Brabus stworzył niezwykły pojazd na bazie Mercedesa klasy G
Niemiecka firma tuningowa znana ze współpracy z Mercedesem, postanowiła stworzyć wyjątkową wersję pojazdu terenowego. Buggy, który bazuje na słynnej klasy G, dysponuje podwójnie doładowanym silnikiem V8 o mocy 900 koni mechanicznych.
Brabus Crawler to ekstremalnie wytrzymały pojazd terenowy, oparty na autorskim podwoziu oraz korzystający ze zmodyfikowanego silnika znanego z Mercedesa AMG G63. Wspominane modyfikacje nie ograniczyły się jedynie do zwiększenia mocy. Brabus powiększył pojemność jednostki do 4,5-litra, oraz zamontował specjalnie opracowane turbosprężarki, dzięki czemu jest ona w stanie osiągnąć moc 900 koni mechanicznych. Skutkuje to wręcz zawrotnymi osiągami, w tym przyspieszeniem od 0 do 100 km/h w zaledwie 3,4 sekundy. Można zatem śmiało zaryzykować stwierdzeniem, że jest to jeden z najszybszych łazików terenowych na świecie.
To jednak nie wszystko.
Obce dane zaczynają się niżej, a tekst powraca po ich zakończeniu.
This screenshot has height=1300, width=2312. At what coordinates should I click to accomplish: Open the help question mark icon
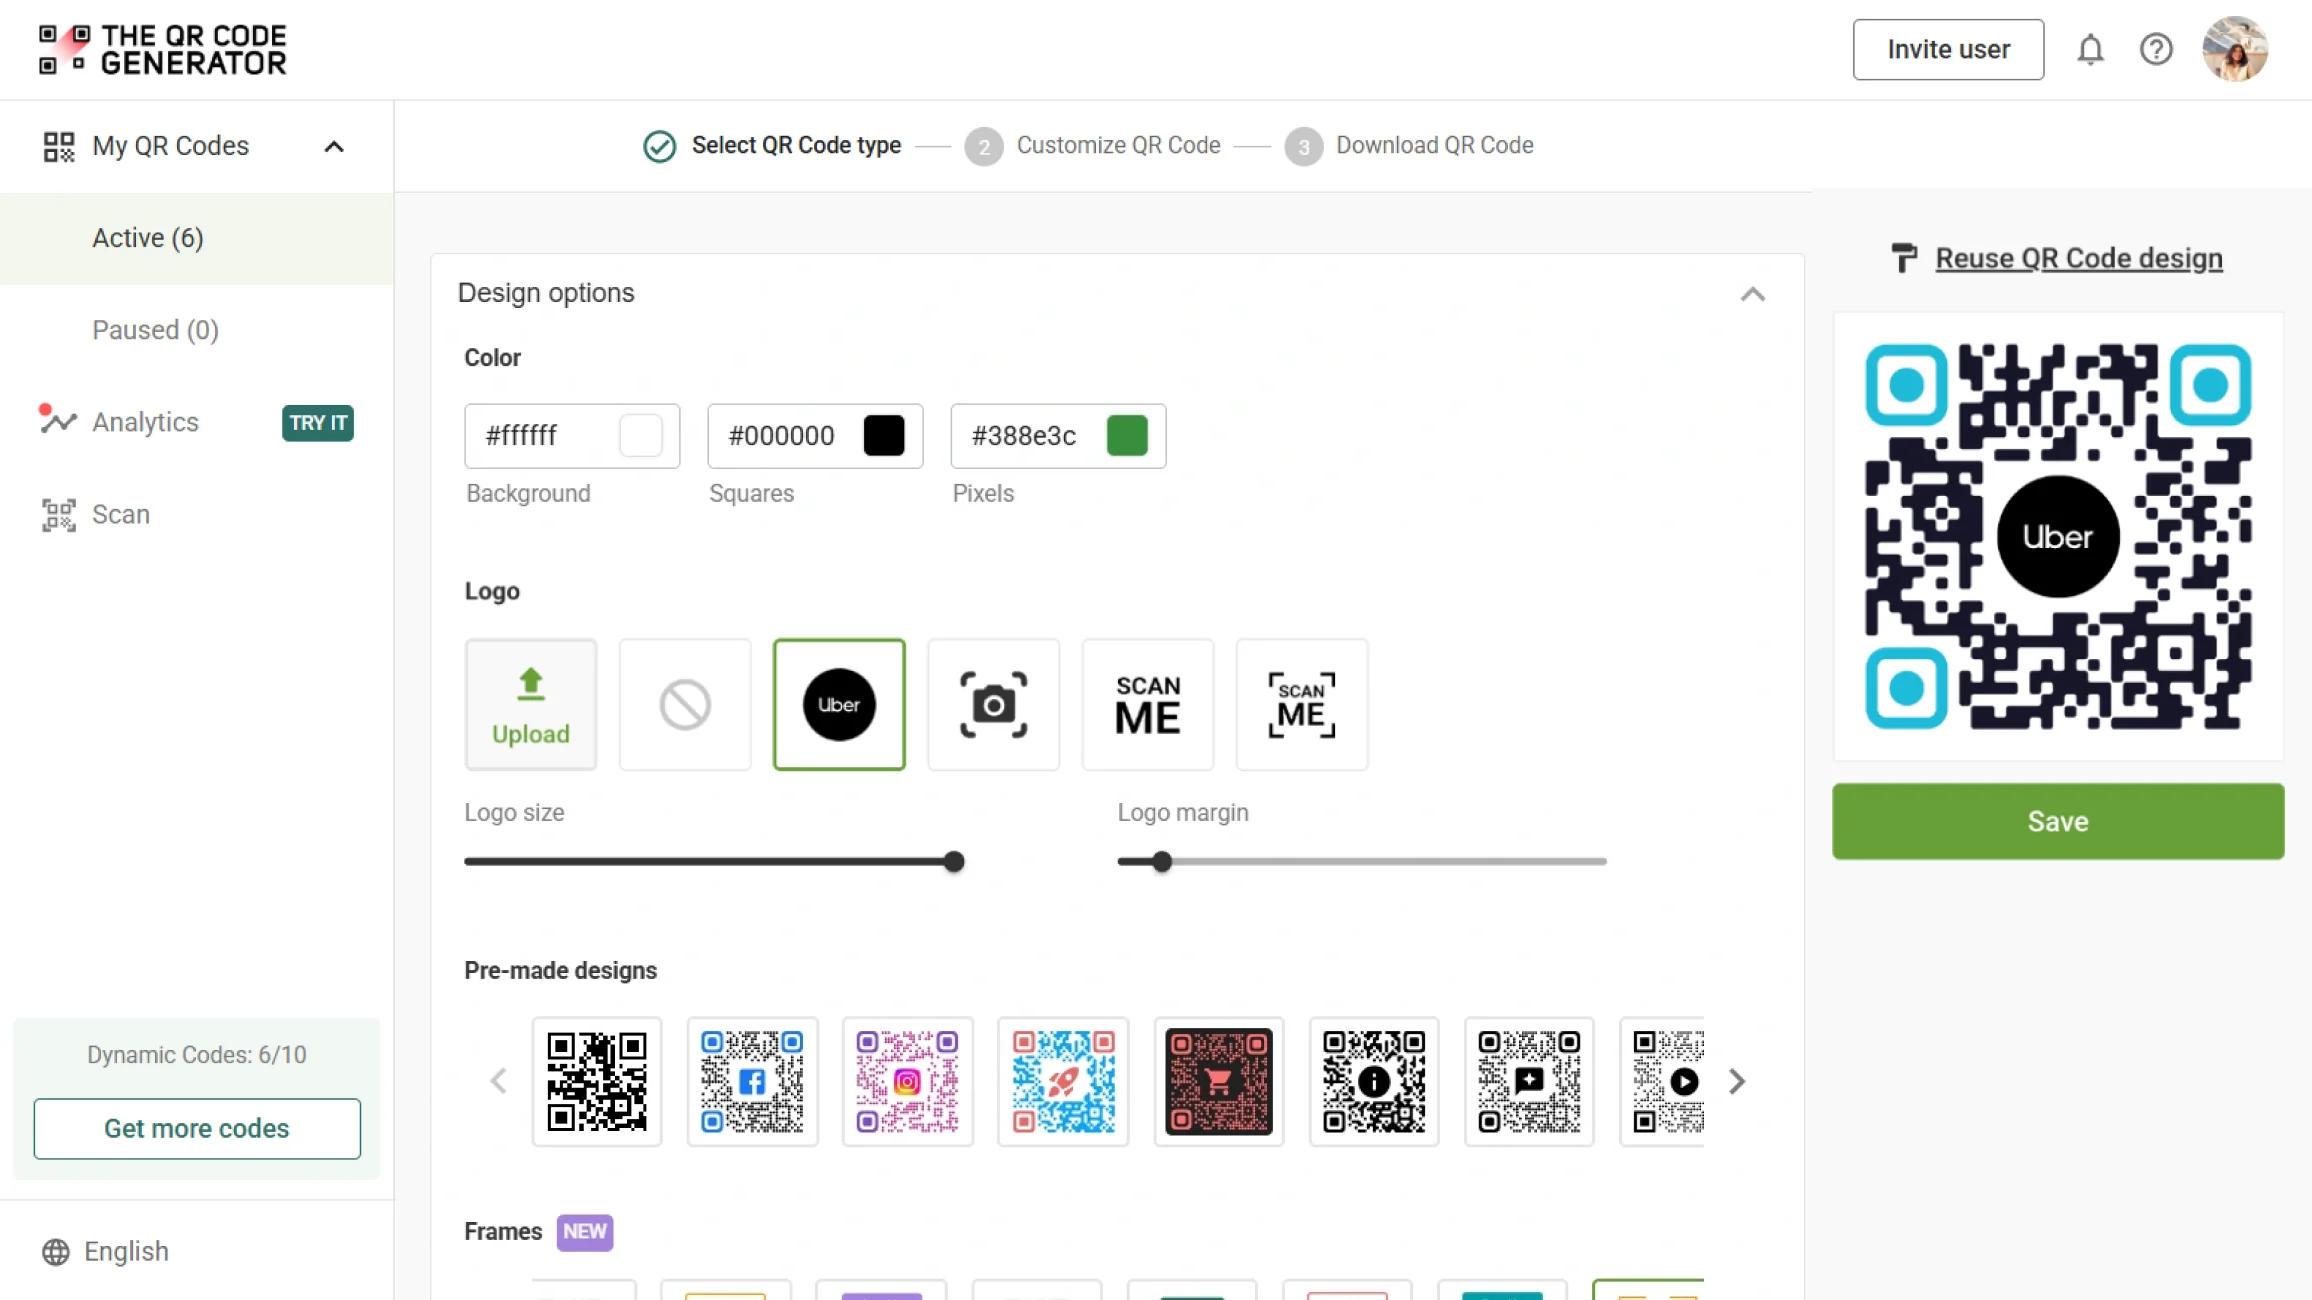(x=2156, y=49)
Chociaż pojazd bazuje na Mercedesie klasy G, niemiecki tuner zdecydował się na liczne zmiany konstrukcyjne. Przede wszystkim do samochodu trafiło całkowicie ekskluzywne podwozie, które w połączeniu z w pełni regulowanymi amortyzatorami zapewnia prześwit wynoszący 53 cm. Auto zostało zbudowane na rurowej ramie o wysokiej wytrzymałości, która dzierży czteromiejscowe nadwozie wykonane z włókna węglowego. Jak przystało na klasyczny pojazd buggy, samochód nie posiada ani drzwi, ani okien.
Z włókna węglowego zostały także wykonane fotele wyścigowe, które zapewniają doskonałe podparcie podczas wykonywania terenowych akrobacji. Pojazd spoczywa na offroadowych oponach i 20-calowych, kutych felgach, które - jak twierdzi Brabus - są w stanie wytrzymać nawet najbardziej ekstremalne warunki. Zwieńczeniem wszystkiego jest specjalnie zaprojektowany układ wydechowy z matowymi, czarnymi końcówkami, zapewniającymi rasową akustykę.
Za taką "zabawkę" trzeba jednak odpowiednio zapłacić. Brabus Crawler kosztuje 749 tys. euro. Gdyby cena była niewystarczająco zaporowa, firma zdecydowała się wyprodukować zaledwie 15 egzemplarzy niezwykłego pojazdu. Po pięć na rok. Pierwszy z nich wyjedzie z fabryki już za 2 lata.